Antonius Block vorrebbe confessarsi, ma il suo cuore è incapace di generare quella parola in grado di congiungere l’umano, la finitudine, all’infinitudine della Parola, a quel Verbo che si fa carne in ogni coscienza individuale che scopre la sua ancipite natura, quella d’essere al contempo marchiata dalla contingenza e dal sigillo del divino, il quale ci eleva al di sopra di noi stessi. Da sé egli non è in grado di attingere nulla, perché è diventato il suo nulla. Un nulla che è costretto «a fissare» e che avvolge non solo le cose, privandole della loro ontologica consistenza, ma soprattutto quello sguardo che sulle cose si dirige e che, nominandole, le sottrae all’insignificanza. Antonius Block, in perfetta consonanza con alcune pagine di Sartre, si fa portavoce del disgusto nei riguardi dell’assoluta gratuità dell’esistenza. L’esistenza è di troppo, un’indebita escrescenza, un pallido riflesso del niente, un segno che indica solo la propria impotenza. Siffatto niente deforma la struttura stessa della coscienza, il suo essere costitutivamente rapporto a sé e rapporto all’altro uomo. Gli altri, infatti, alla luce del vuoto prodotto dall’infondatezza dell’essere, sprofondano in un’alterità radicale che rende le sembianze del loro viso intrise di una viscida irriconoscibilità. L’eclissi di Dio sembra dunque determinare la dipartita della stessa coscienza morale, la cui voce non vibra più della chiara cogenza del dovere. Infatti il dovere morale, l’imperativo categorico che dice “puoi, dunque devi!”, è l’Assoluto in noi, il richiamo di un Altrove che, pur immanendo nel cerchio del nostro domandare, infinitamente lo trascende. Se l’Assoluto non esiste, né fuori di noi né in noi, allora tutto è permesso – parafrasando Ivan Karamazov – e il volto dell’Altro non è latore di quell’inviolabilità che, per Lévinas, è la fonte del comandamento biblico “Non uccidere”.

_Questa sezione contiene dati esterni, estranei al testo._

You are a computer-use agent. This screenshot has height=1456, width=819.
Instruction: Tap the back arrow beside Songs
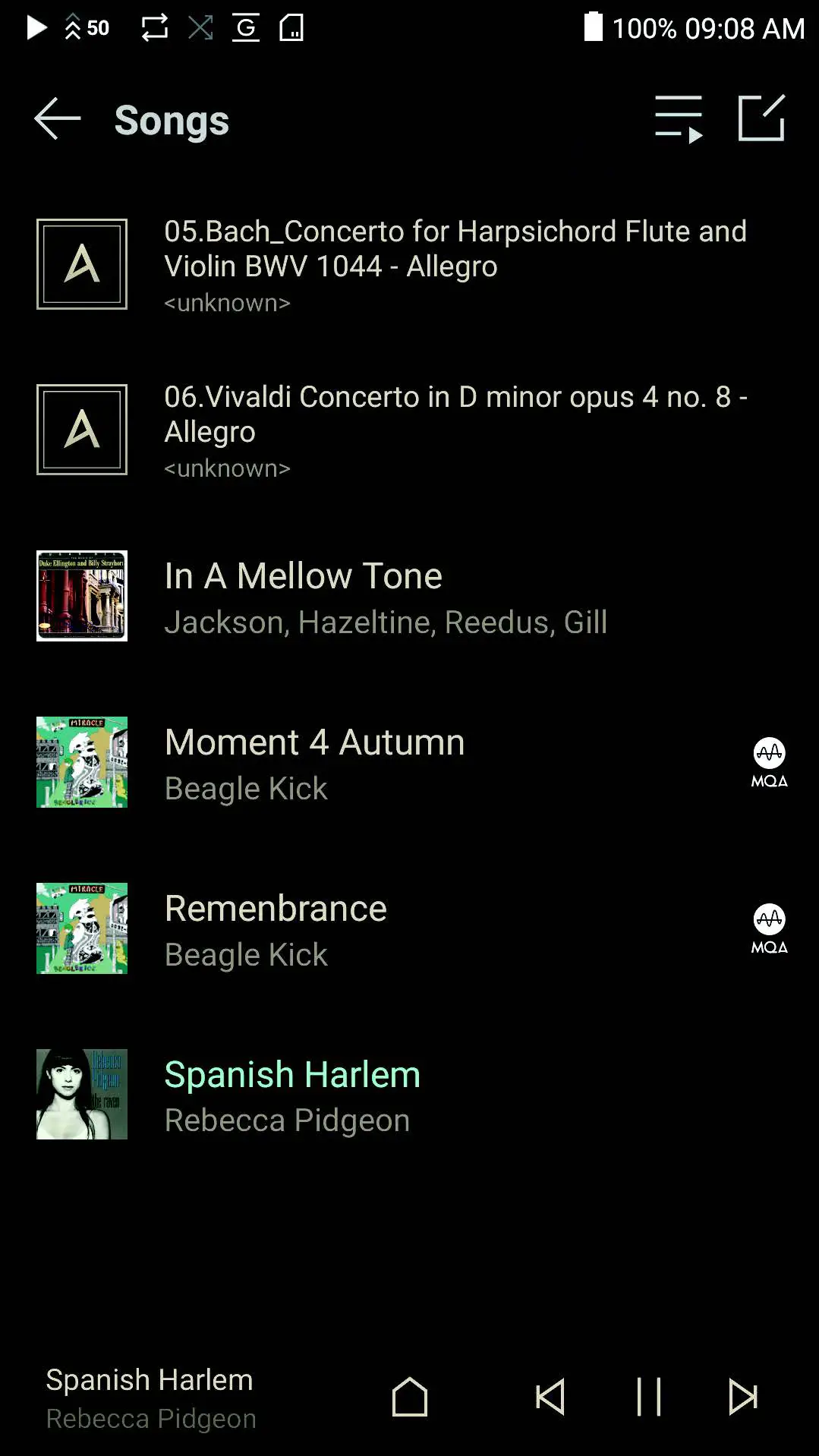[x=58, y=119]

L’onnipervadente presenza della morte, che fascia il mondo interiore ed esteriore della luce oscura e respingente della disperazione, si trova al centro di una delle pagine agostiniane più belle che il filosofo abbia mai scritto. Qui il filosofo, diversamente da Antonius Block, si trova a dover affrontare la perdita del suo migliore amico, compagno di studi fin dall’infanzia, che ha segnato profondamente la sua esistenza. Il suo vissuto personale diventa lo specchio di una condizione esistenziale che coinvolge tutti. Egli diventa l’Ognuno, l’immagine di ogni uomo che esperisce il dolore della morte:
La tristezza calò buia sul cuore, e dovunque guardavo era la morte. E il mio paese divenne un patibolo, e la casa paterna m’era penosa e strana, e tutto quello che avevo condiviso con lui, senza di lui si convertiva in uno strazio enorme. I miei occhi lo cercavano invano dappertutto, e odiavo tutte le cose perche non lo tenevano fra loro e non potevano piu dirmi “eccolo, viene”, come quando era in vita e mi mancava. Ero divenuto un enigma angoscioso a me stesso e chiedevo a quest’anima perché fosse triste e mi opprimesse tanto e lei non sapeva rispondermi. E se dicevo: “Spera in Dio” lei non ubbidiva, giustamente, perché quella persona concreta che le era tanto cara e che aveva perduta era migliore e più vera del fantasma in cui le si ordinava di sperare. Solo il pianto mi era gradito e aveva preso il posto del mio amico fra i piaceri dell’anima.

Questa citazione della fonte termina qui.